TASK BRIEF ▸
From the lines below, copy out each one that contains the string "icon".

GIVEN DATA ▸
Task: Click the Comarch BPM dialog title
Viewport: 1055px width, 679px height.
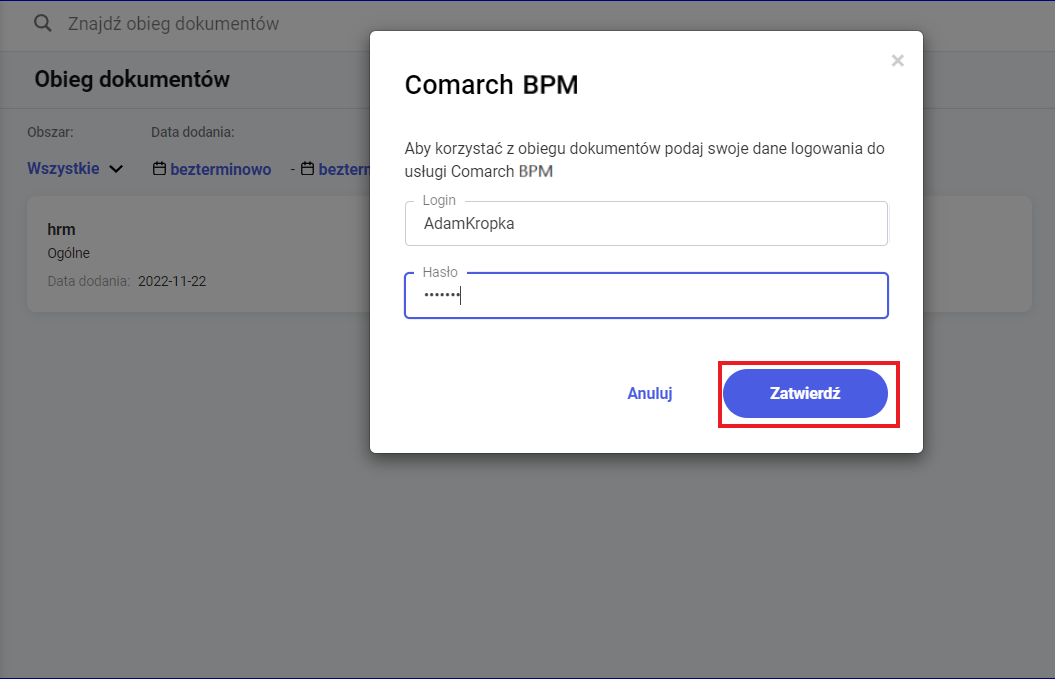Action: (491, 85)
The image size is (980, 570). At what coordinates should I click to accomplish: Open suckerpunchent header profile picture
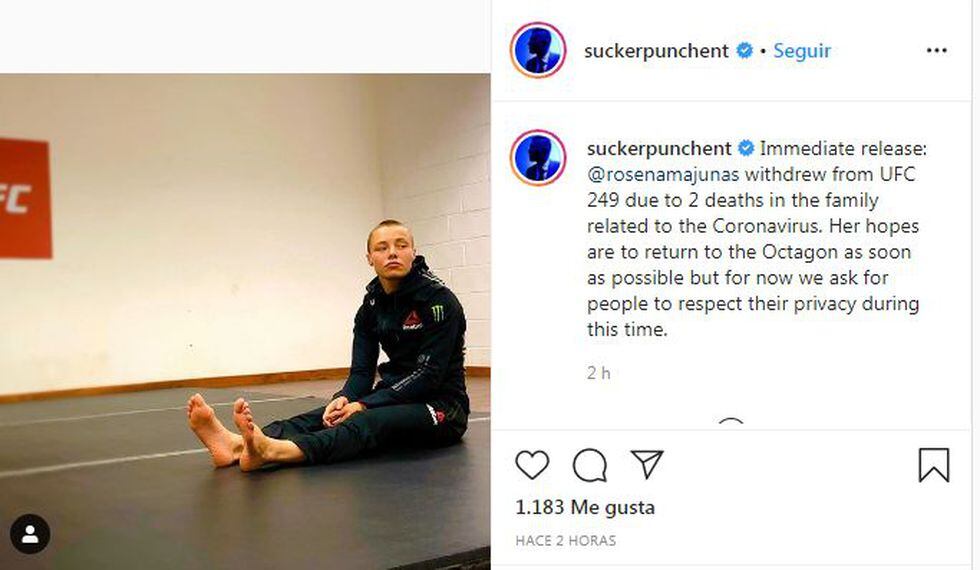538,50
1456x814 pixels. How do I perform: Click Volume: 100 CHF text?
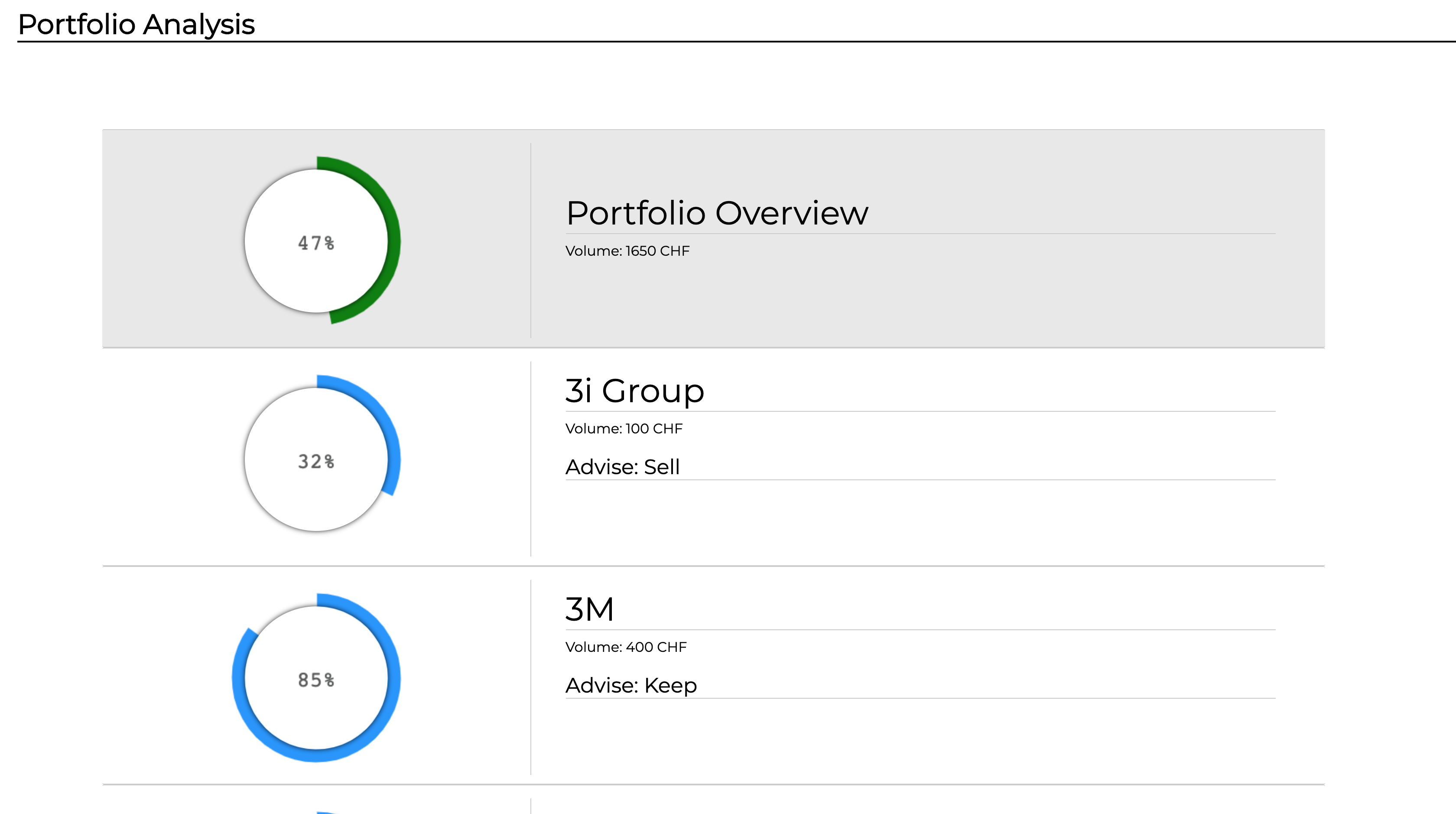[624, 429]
---
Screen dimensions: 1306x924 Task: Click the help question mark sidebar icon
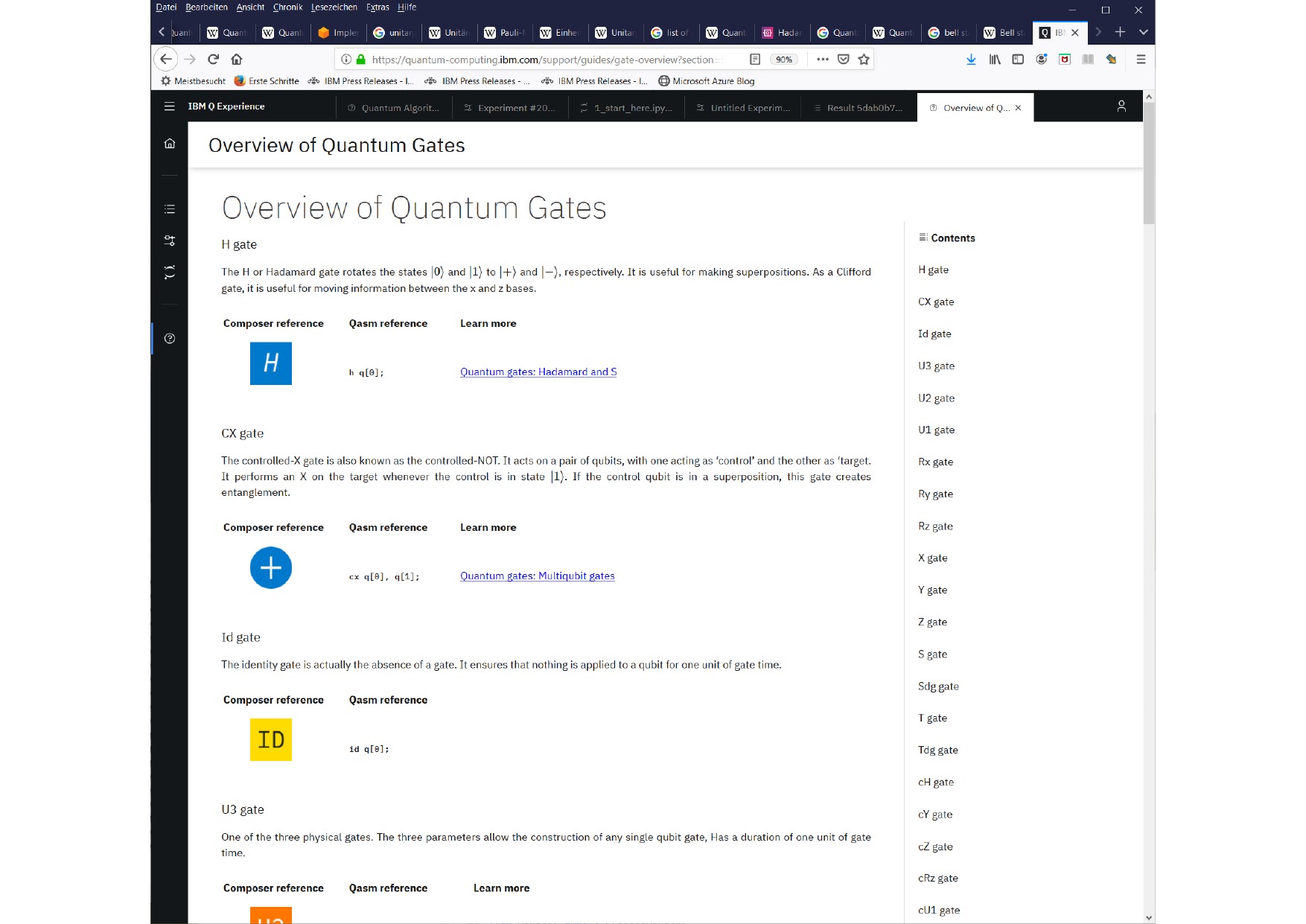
...
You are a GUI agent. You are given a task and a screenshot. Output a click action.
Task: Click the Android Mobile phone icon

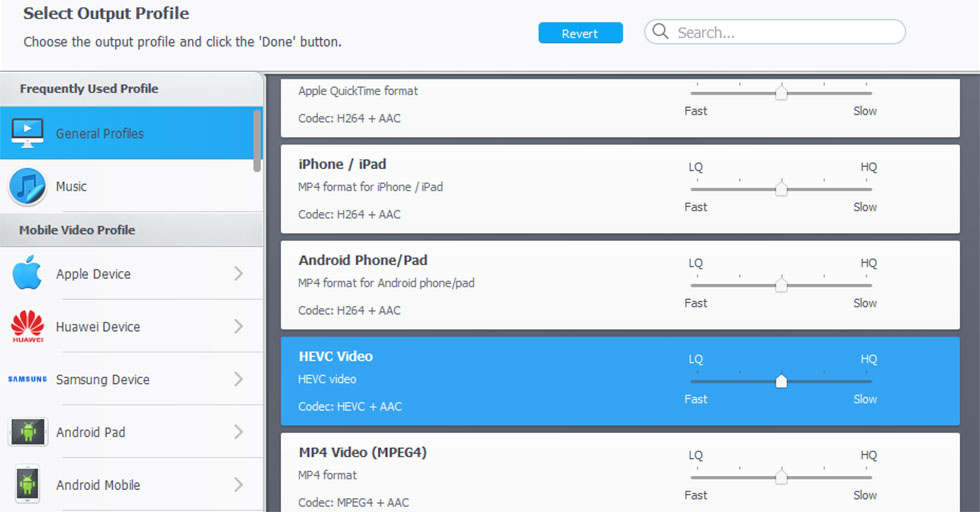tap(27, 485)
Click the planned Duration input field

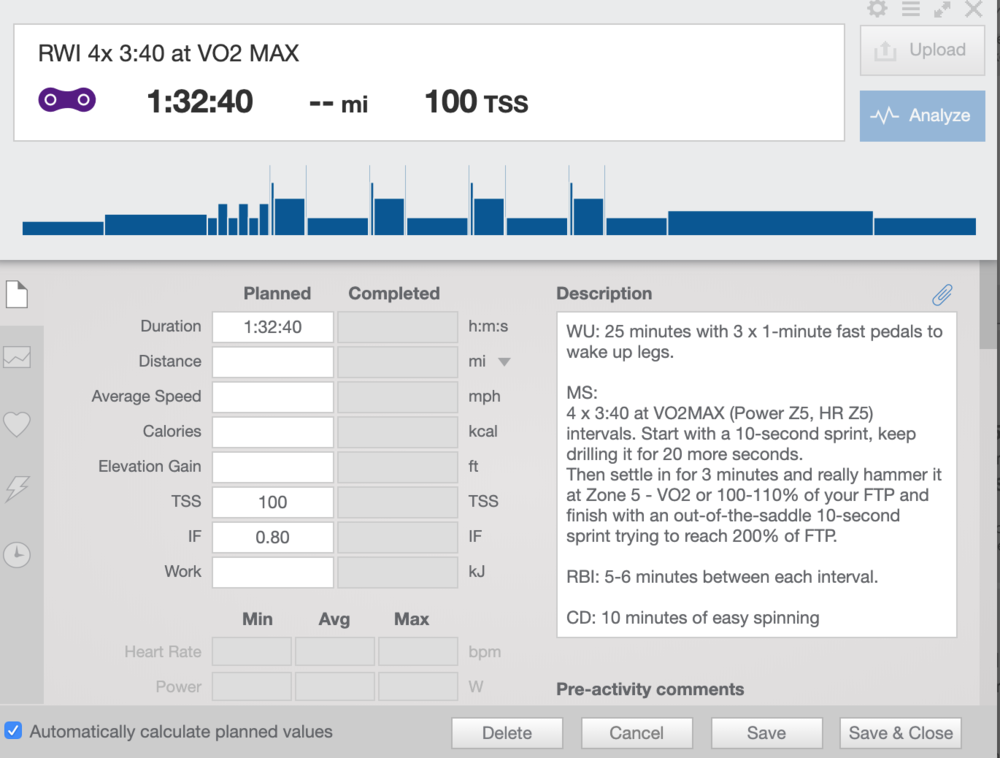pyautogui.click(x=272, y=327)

FULL ANSWER ▸
Screen dimensions: 1306x924 Task: Click the help question mark sidebar icon
Task: Click the Android Mobile phone icon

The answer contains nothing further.